┌────────
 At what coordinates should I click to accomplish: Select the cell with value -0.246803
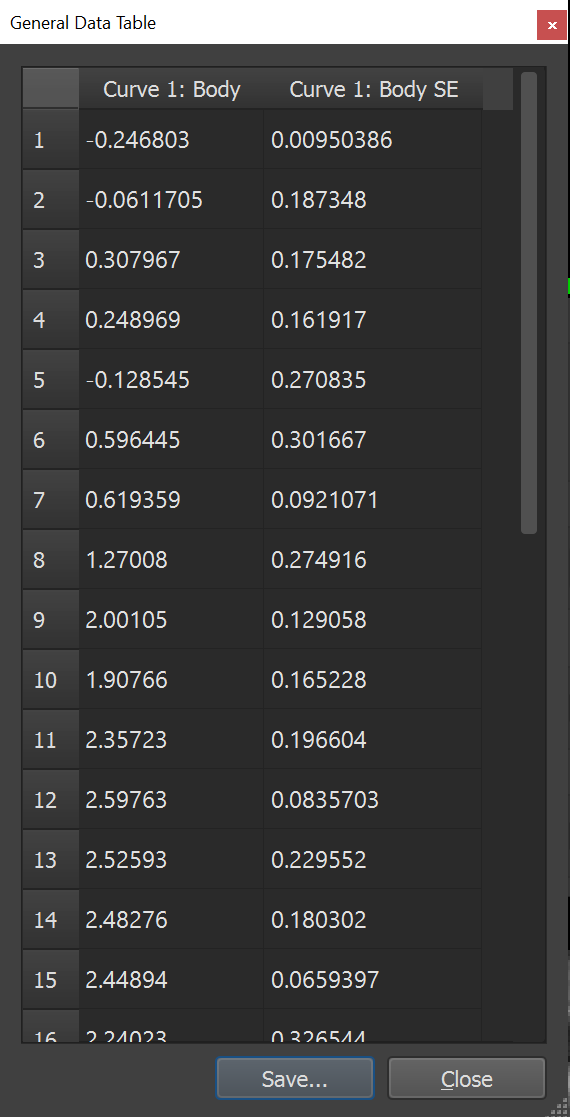tap(171, 140)
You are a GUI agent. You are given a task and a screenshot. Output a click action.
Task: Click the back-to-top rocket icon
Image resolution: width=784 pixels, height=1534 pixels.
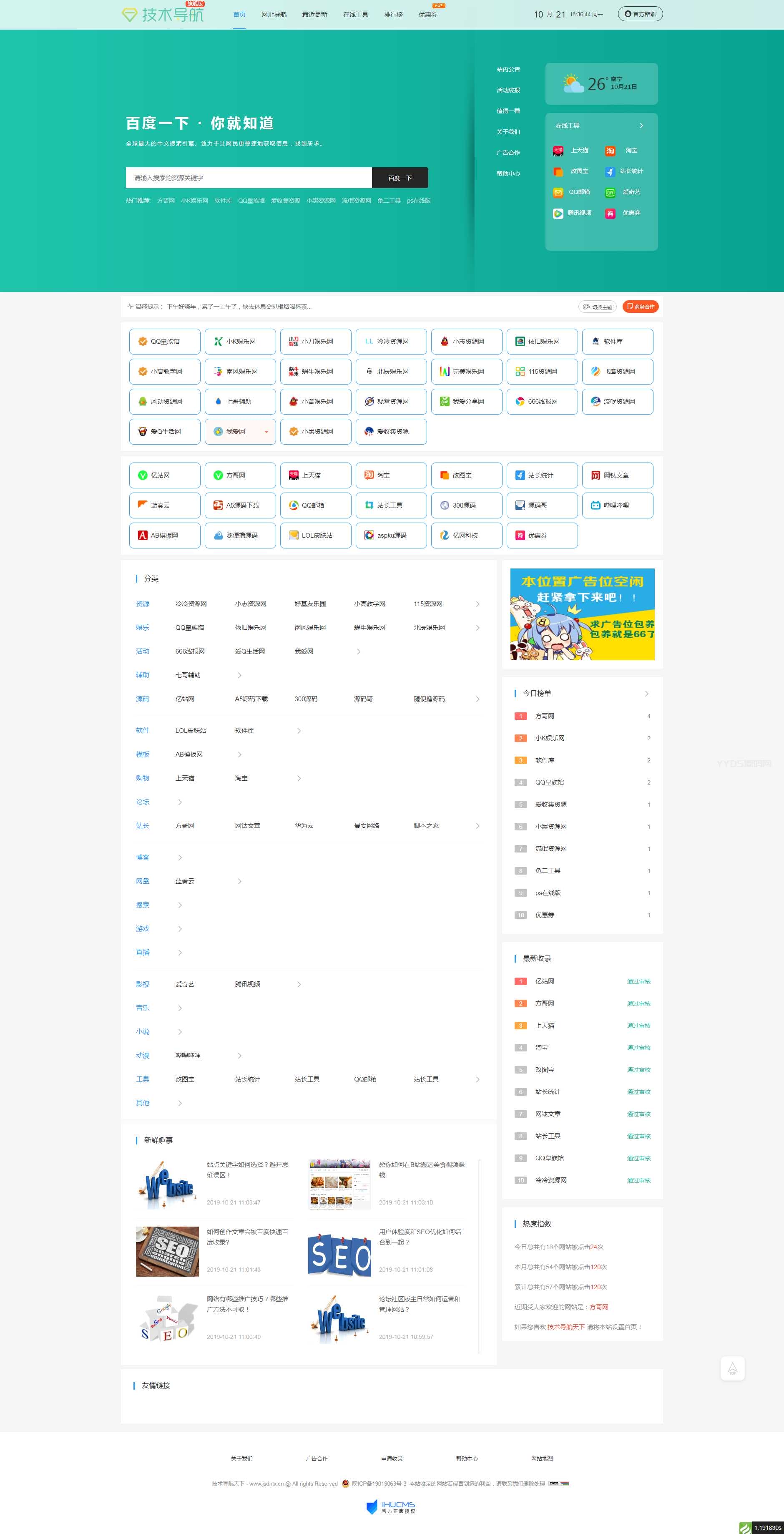[x=733, y=1368]
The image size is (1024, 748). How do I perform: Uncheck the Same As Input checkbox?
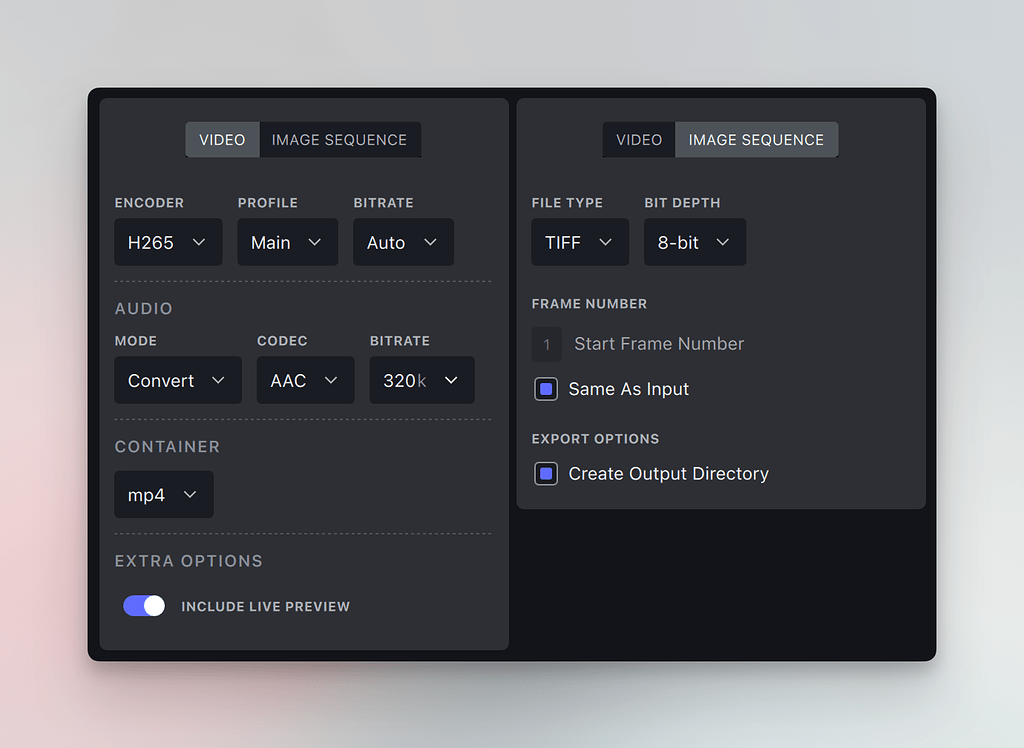click(546, 389)
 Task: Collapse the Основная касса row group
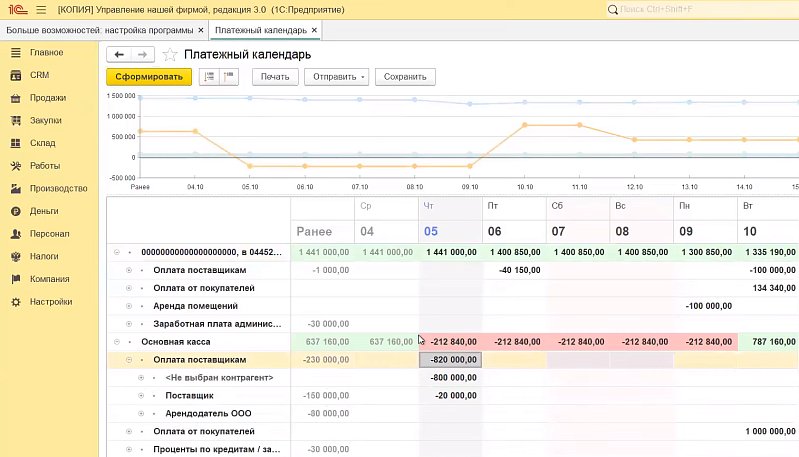pyautogui.click(x=117, y=342)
└────────
## What the exercise asks:
Images are not wanted in the copy. Please print the material above exactly.

## Expected answer:
 At what coordinates should I click to accomplish: Select the cell with value -0.246803
tap(171, 140)
You are a GUI agent. You are given a task and a screenshot. Output a click action.
Task: Click the back-to-top rocket icon
Image resolution: width=784 pixels, height=1534 pixels.
[x=733, y=1368]
The image size is (1024, 748). How do I perform: Uncheck the Same As Input checkbox?
click(546, 389)
 Task: Collapse the Основная касса row group
pyautogui.click(x=117, y=342)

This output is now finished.